:: DATA TO EXAMINE ::
▼
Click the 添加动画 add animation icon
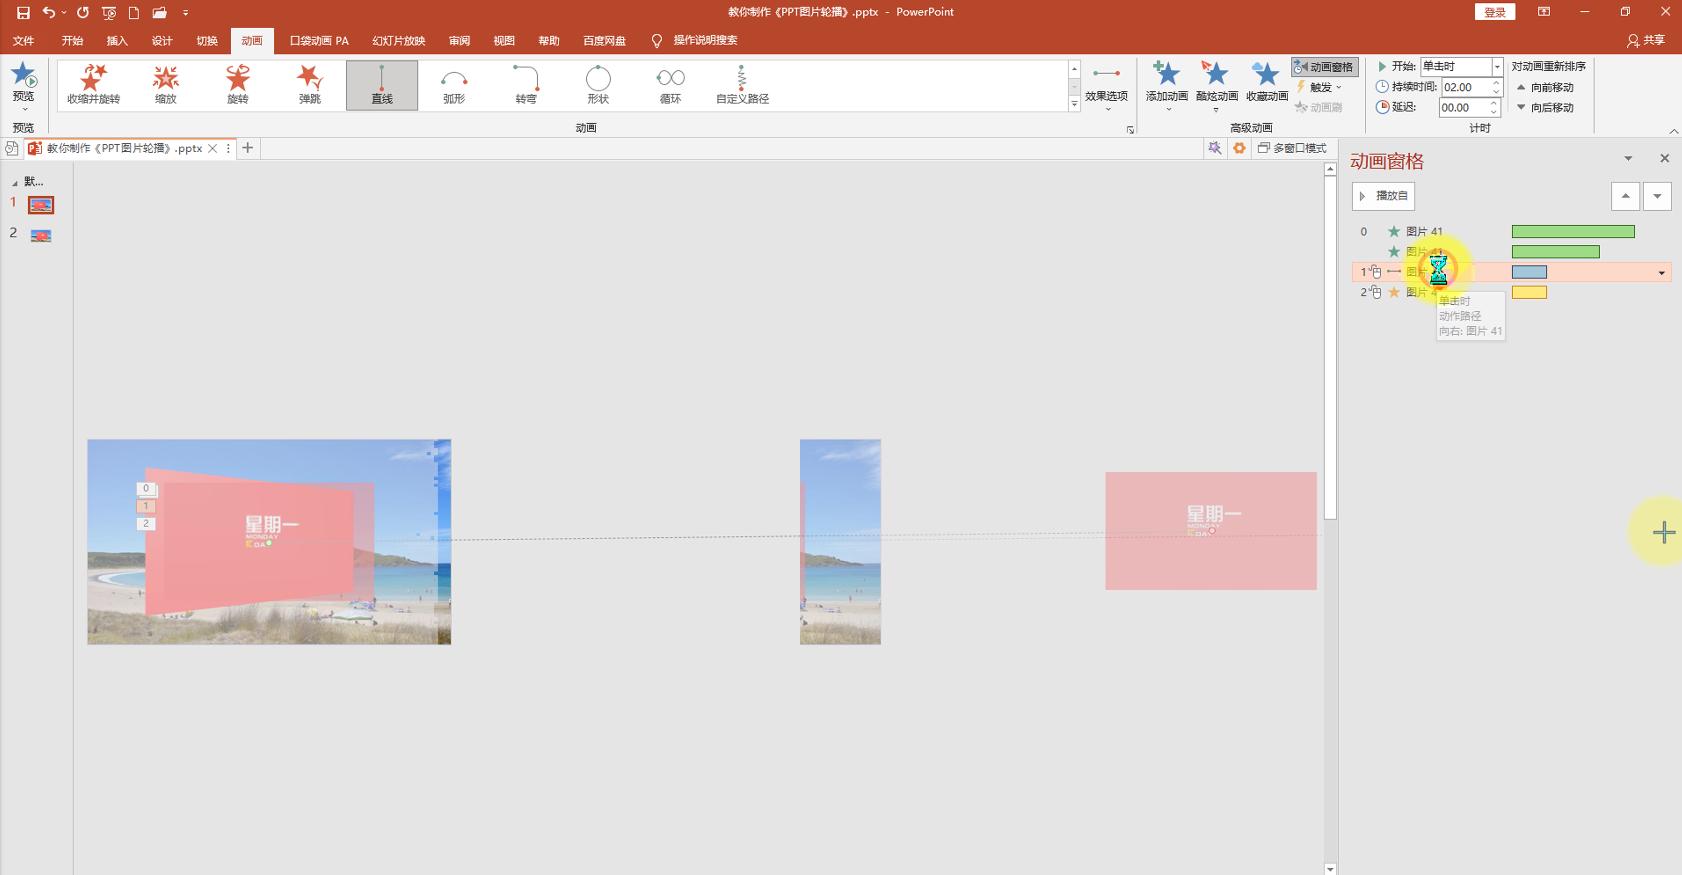 (1166, 75)
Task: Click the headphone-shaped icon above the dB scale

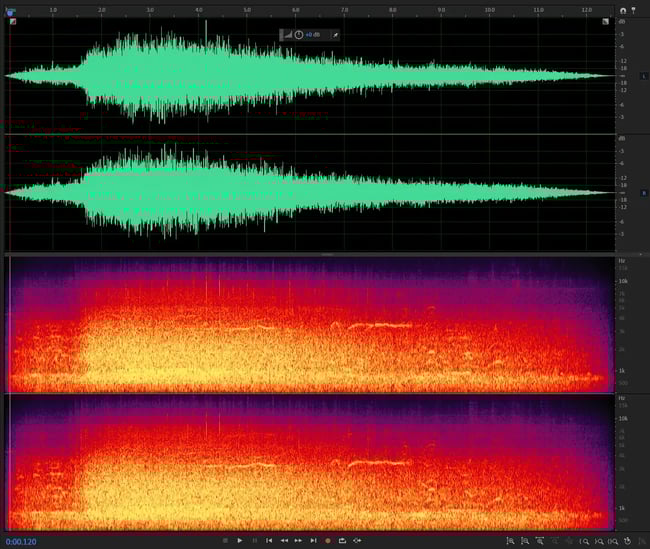Action: pyautogui.click(x=623, y=10)
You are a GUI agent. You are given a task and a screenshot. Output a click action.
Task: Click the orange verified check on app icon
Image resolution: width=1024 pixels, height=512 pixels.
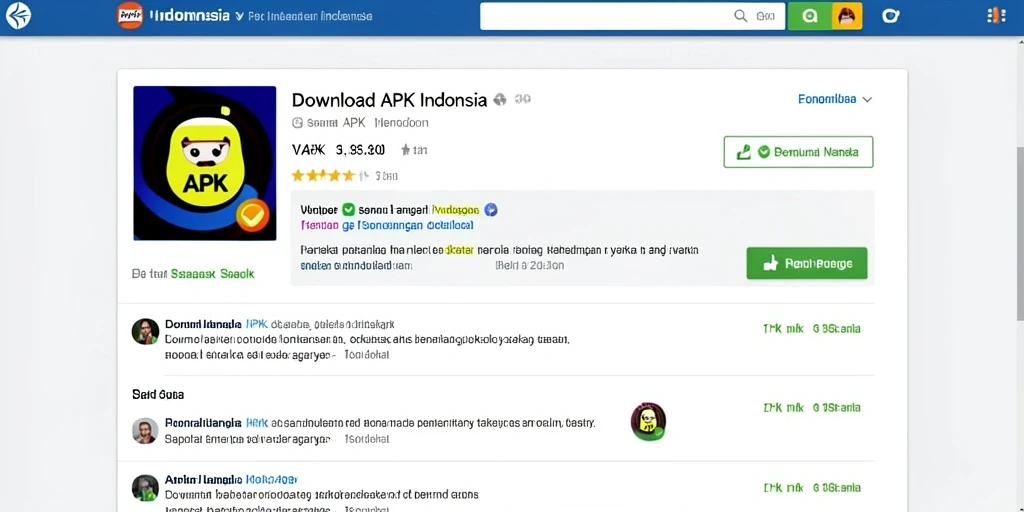click(x=252, y=214)
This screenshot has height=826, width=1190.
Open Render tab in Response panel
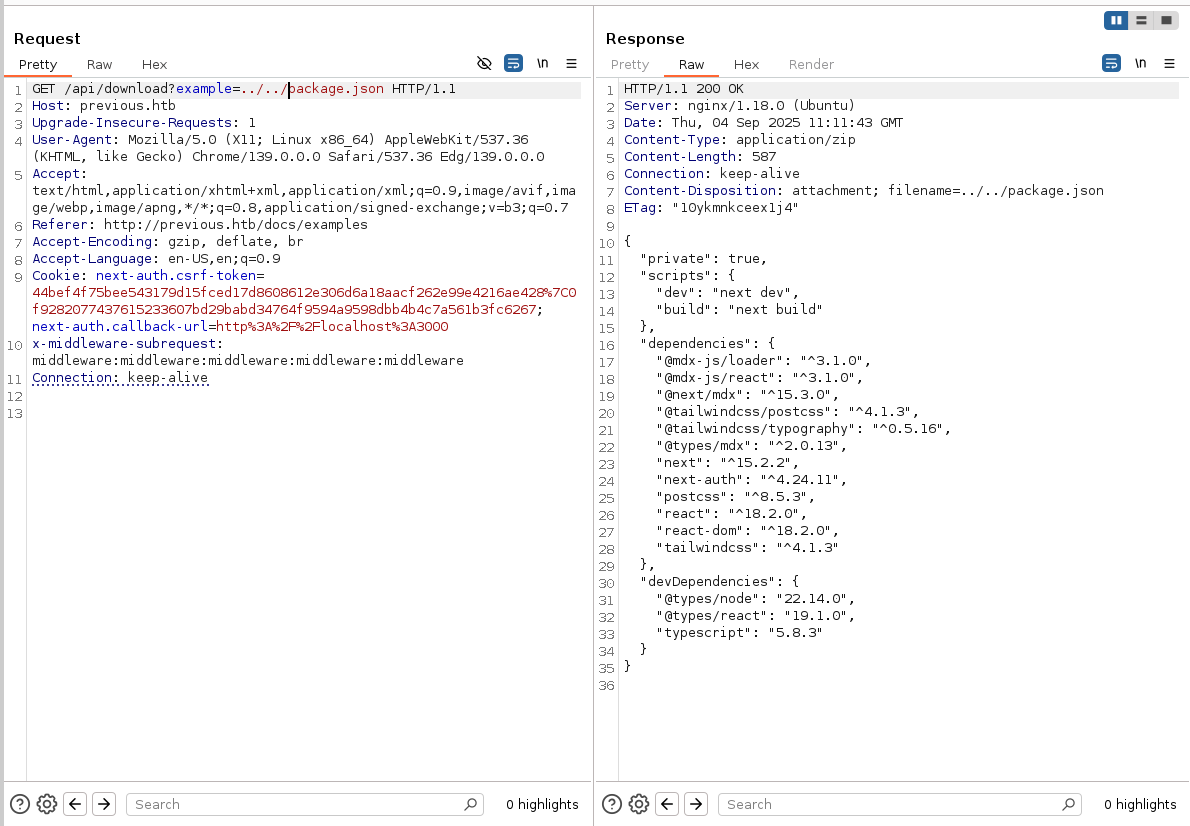click(x=811, y=64)
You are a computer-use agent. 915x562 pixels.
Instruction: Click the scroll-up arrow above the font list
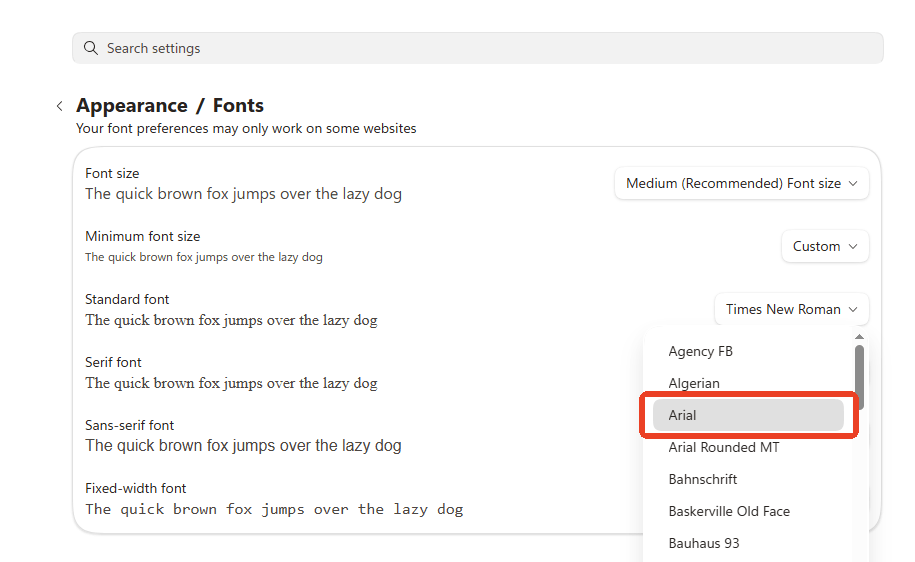859,337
▲
:: TASK PROMPT ::
The line that contains "You are a GUI" opens the part to copy, and the last line of the records closes it; set down those lines exactly, pictures excluded.

:: OUTPUT ::
You are a GUI agent. You are given a task and a screenshot. Output a click action.
Task: Click the orange verified check on app icon
Image resolution: width=1024 pixels, height=512 pixels.
click(x=252, y=214)
This screenshot has height=826, width=1190.
Open Render tab in Response panel
click(x=811, y=64)
You are a computer-use agent. 915x562 pixels.
Instruction: Click the scroll-up arrow above the font list
859,337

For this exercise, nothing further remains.